La moto in una scarpata, il suo corpo esanime sull'asfalto. L'immagine di una tragedia che si è portata via per sempre un ragazzo. Manuel avrebbe compiuto 16 anni tra venti giorni, abitava a Paupisi, dove tutti lo apprezzavano per la sua capacità di far parte della comunità. Frequentava l'Istituto Industriale a Benevento, aveva voglia di respirare la vita fino in fondo, amava andarsene in giro con la sua moto da cross. Ieri sera la sua esistenza è terminata in un incidente accaduto nella zona delle scuole.
Perchè si sia schiantato contro un muro ed una ringhiera, quali siano state le cause, resta da capire. Ma cosa importa di fronte all'enormità di un dramma che ha strappato un giovanissimo all'amore dei genitori - papà informatico, mamma insegnante - e di un fratello più grande? Ora è solo dolore in un paese che già nei mesi scorsi è stato sconvolto da un duplice omicidio e da un tentato omicidio. Volti stravolti, il pensiero corre inevitabilmente ai progetti che Manuel coltivava, ai sogni che inseguiva.
La sua salma è all'obitorio del San Pio, in attesa degli accertamenti medico-legali.
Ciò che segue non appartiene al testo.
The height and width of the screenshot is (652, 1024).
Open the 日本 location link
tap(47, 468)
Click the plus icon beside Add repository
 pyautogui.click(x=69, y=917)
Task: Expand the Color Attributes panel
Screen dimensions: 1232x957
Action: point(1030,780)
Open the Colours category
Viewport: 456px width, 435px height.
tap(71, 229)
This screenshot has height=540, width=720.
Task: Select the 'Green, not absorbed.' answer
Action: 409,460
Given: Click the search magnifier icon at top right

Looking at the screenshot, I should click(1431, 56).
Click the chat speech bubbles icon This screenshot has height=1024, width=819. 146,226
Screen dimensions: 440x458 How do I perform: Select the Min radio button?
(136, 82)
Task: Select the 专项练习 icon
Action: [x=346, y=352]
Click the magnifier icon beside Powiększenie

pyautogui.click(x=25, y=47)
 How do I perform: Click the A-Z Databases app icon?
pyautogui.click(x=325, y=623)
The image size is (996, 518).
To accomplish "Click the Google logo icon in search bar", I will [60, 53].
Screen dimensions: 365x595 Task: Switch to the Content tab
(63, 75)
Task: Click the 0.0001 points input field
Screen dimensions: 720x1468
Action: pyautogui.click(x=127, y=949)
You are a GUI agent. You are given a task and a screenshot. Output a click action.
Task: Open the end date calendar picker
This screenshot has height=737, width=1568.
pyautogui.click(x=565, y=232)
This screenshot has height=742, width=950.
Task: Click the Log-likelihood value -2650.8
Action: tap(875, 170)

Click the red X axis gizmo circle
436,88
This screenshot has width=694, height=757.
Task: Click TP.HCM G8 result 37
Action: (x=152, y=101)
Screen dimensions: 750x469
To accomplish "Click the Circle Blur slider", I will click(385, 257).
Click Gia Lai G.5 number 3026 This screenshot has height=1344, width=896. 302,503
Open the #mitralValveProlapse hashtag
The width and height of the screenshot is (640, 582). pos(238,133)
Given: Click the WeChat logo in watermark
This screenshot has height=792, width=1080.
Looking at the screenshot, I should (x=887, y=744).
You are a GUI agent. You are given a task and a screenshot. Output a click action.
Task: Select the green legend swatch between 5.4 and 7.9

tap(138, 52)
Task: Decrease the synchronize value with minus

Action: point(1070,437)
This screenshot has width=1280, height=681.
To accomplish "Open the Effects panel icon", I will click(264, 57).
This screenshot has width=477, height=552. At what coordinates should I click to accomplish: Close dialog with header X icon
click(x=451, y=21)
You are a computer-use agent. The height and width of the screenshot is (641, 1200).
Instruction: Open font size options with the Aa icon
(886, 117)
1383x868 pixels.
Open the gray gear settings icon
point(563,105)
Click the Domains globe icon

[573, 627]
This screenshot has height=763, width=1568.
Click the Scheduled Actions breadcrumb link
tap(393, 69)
Manuel era una delle 'anime' delle iniziative che si svolgono a Paupisi, con lui Francesco, il 26enne di Paupisi che nel febbraio dello scorso anno era morto in un incidente in auto alla contrada San Vito. Chi li conosceva li descrive come inseparabili, nonostante la differenza di età. Due amici per la pelle. Accomunati da un destino terribile.